The Platform ML team at OpenAI builds the ML side of their state-of-the-art internal training framework used to train cutting-edge models. They work on distributed model execution and the interfaces and implementation for model code, training, and inference. The team's priorities are to maximize training throughput and researcher throughput to accelerate progress towards AGI.

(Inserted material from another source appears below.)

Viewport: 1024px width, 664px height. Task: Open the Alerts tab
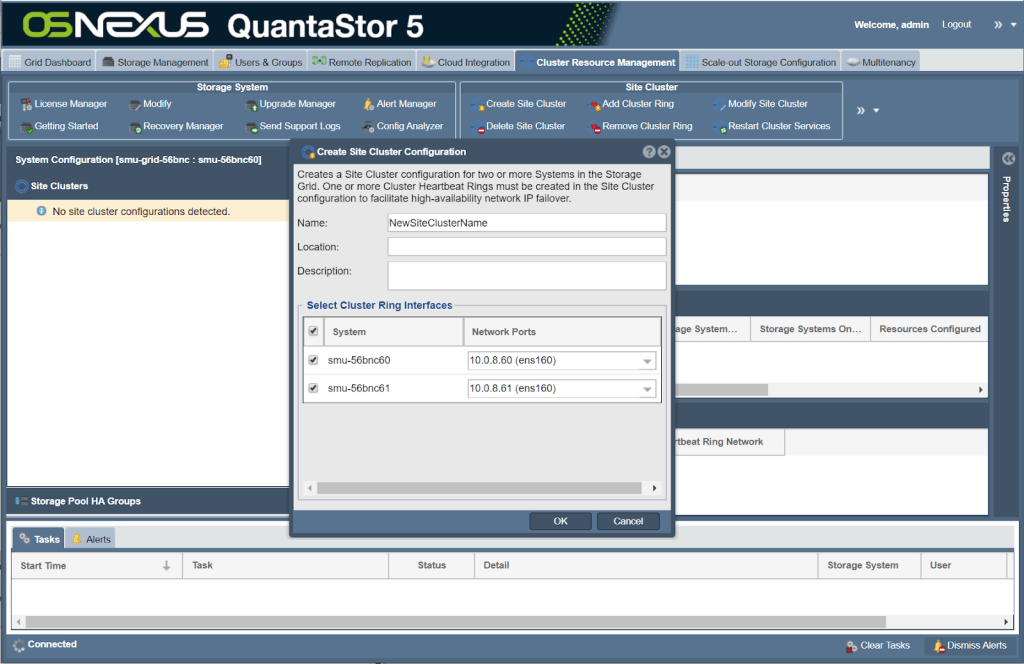[91, 539]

As a Platform ML Engineering Manager for Inference, you will:
- Lead critical work on the shared internal inference stack
- Improve and extend the inference stack for research use cases
- Get SOTA throughput for the most important research models
- Reduce time to get efficient inference for new model architectures
- Collaborate with Applied AI engineering to maximize benefits of the shared internal inference stack
- Hire world-class AI systems engineers in a competitive market
- Coordinate inference needs of OpenAI's research teams
- Create a diverse, equitable, and inclusive culture
The ideal candidate should have:
- 3+ years of experience in engineering management
- 7+ years as an IC working with high scale distributed systems and ML systems
- Experience with ML systems, particularly high scale distributed training or inference for modern LLMs
- Familiarity with the latest AI research and working knowledge of efficient implementation
- A track record of building inclusive teams and caring about diversity, equity, and inclusion
OpenAI offers a competitive compensation package, including equity, and is committed to creating a diverse and inclusive work environment.